En el cuento de Rulfo, un
minuto antes de que Dolores Preciado exhalara su último suspiro le pidió a su
hijo, Juan, quizá como una revancha póstuma, que vaya a Comala a buscar a su padre,
Pedro Páramo: No vayas a pedirle nada. Exígele lo nuestro. Lo que estuvo
obligado a darme y nunca me dio... El olvido en que nos tuvo, mi hijo,
cóbraselo caro.
Nosotros volvíamos a la casa de
mis padres, en Chincha, después de haber pasado un día de playa, cuando vi el
cartel de Jahuay en la carretera Panamericana. Detén el auto, le pedí a mi
hermana. ¿Para qué?, me preguntó. Ya no hay nada, ahí. Y, sí. Era cierto.
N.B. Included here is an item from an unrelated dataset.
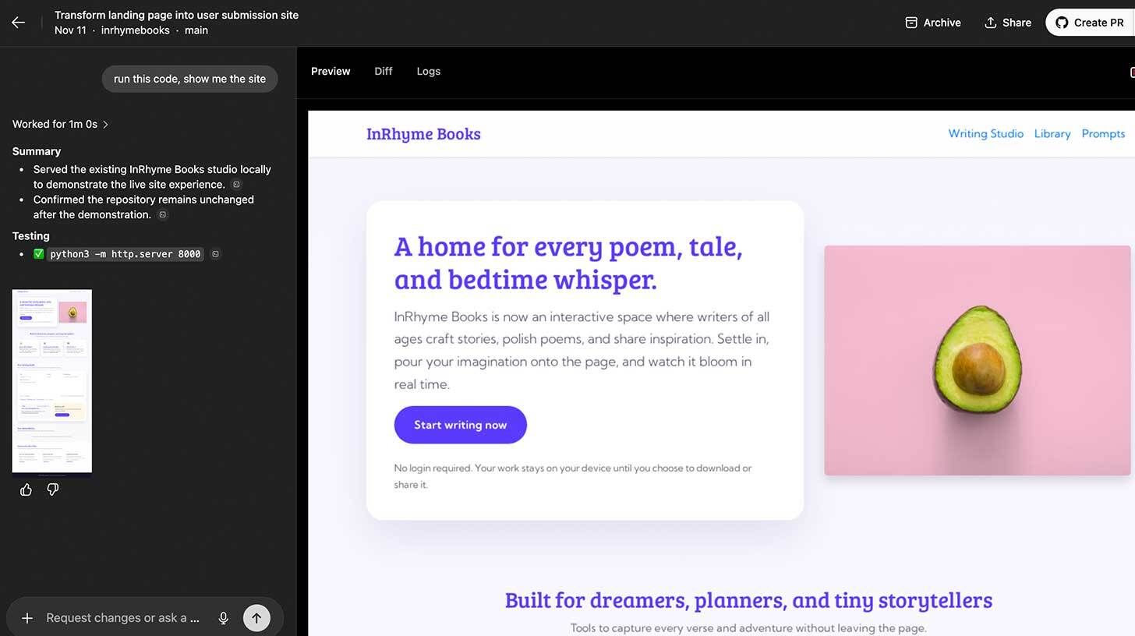Click the back arrow to leave the task

pos(17,22)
Del
barrio donde viví los primeros veranos de mi infancia (a finales de los setenta
y comienzos de los ochenta), solo quedaban escombros.
Mientras caminaba por Jahuay, entre esas colinas de desechos, paredes derruidas y pintarrajeadas con propaganda política de los ochenta, intenté reconstruir mi casa de muros azules con techo de guayaquiles, los caminos de conchas blancas, la pequeña iglesia; el barrio en el que un grupo de familias chinchanas se saludaba en medio del desayuno, corría detrás de las olas al mediodía y jugaba cachito en medio de cervezas a la hora de la luna.
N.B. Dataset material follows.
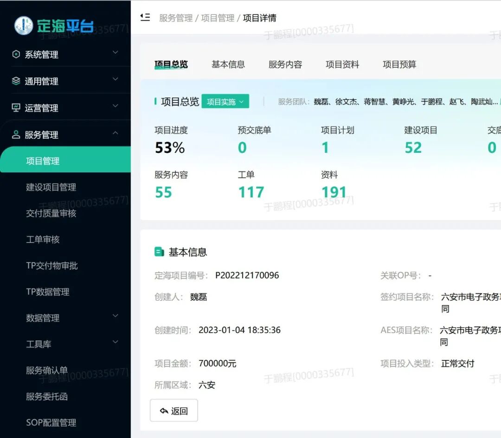
Task: Open SOP配置管理 from the sidebar
Action: pyautogui.click(x=51, y=422)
“No ve que casi sí eres mi hijo”, le dijo Eduviges a Juan Preciado. Y le confesó que en la noche de bodas ella tuvo que reemplazar a su madre (Me imagino a Juan levantando las cejas). El adivino Inocencio Osorio le había advertido que esa noche era Luna Brava, y que no se acostase con Pedro Páramo. Para no defraudar a su marido, Dolores Preciado le pidió a Eduviges, su mejor amiga, que la reemplace en el lecho nupcial. Tremendo encargo el de Dolores, y que no se pudo concretar: Pedro Paramo se quedó dormido, borracho de sueño. El pobre Juan que no tenía ni un día en Comala, ya se enteraba de la primera pieza del rompecabezas de la vida de su padre, un cacique despiadado que tenía hijos regados por toda la región.
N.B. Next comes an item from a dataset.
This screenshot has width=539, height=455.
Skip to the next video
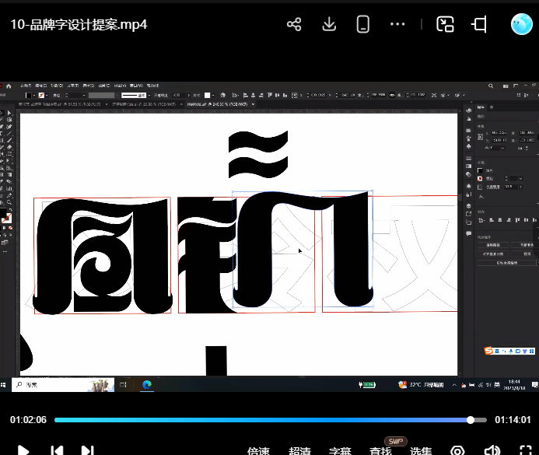(x=88, y=450)
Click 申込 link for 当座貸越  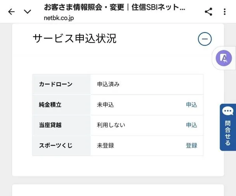191,125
A unos metros, al lado del
auto, mi hermana me esperaba de pie, con las manos en la cintura. No me decía
nada. Solo me observaba caminar con la mirada pegada al polvo. Yo sentía mis pies
pesados por no poder reconstruir Jahuay. Era imposible. Ya no era Jahuay. No
era mía. No era de nadie. ¿Qué pensamientos habrán pasado por las cabezas de
esos terroristas, antes de destruirla? Fue ahí que recordé a Juan Preciado. No
solo lo recordé, también pude sentir como se instalaba debajo de mi piel y
descubría que en Comala no vivía nadie. Porque solo fantasmas le hablaban.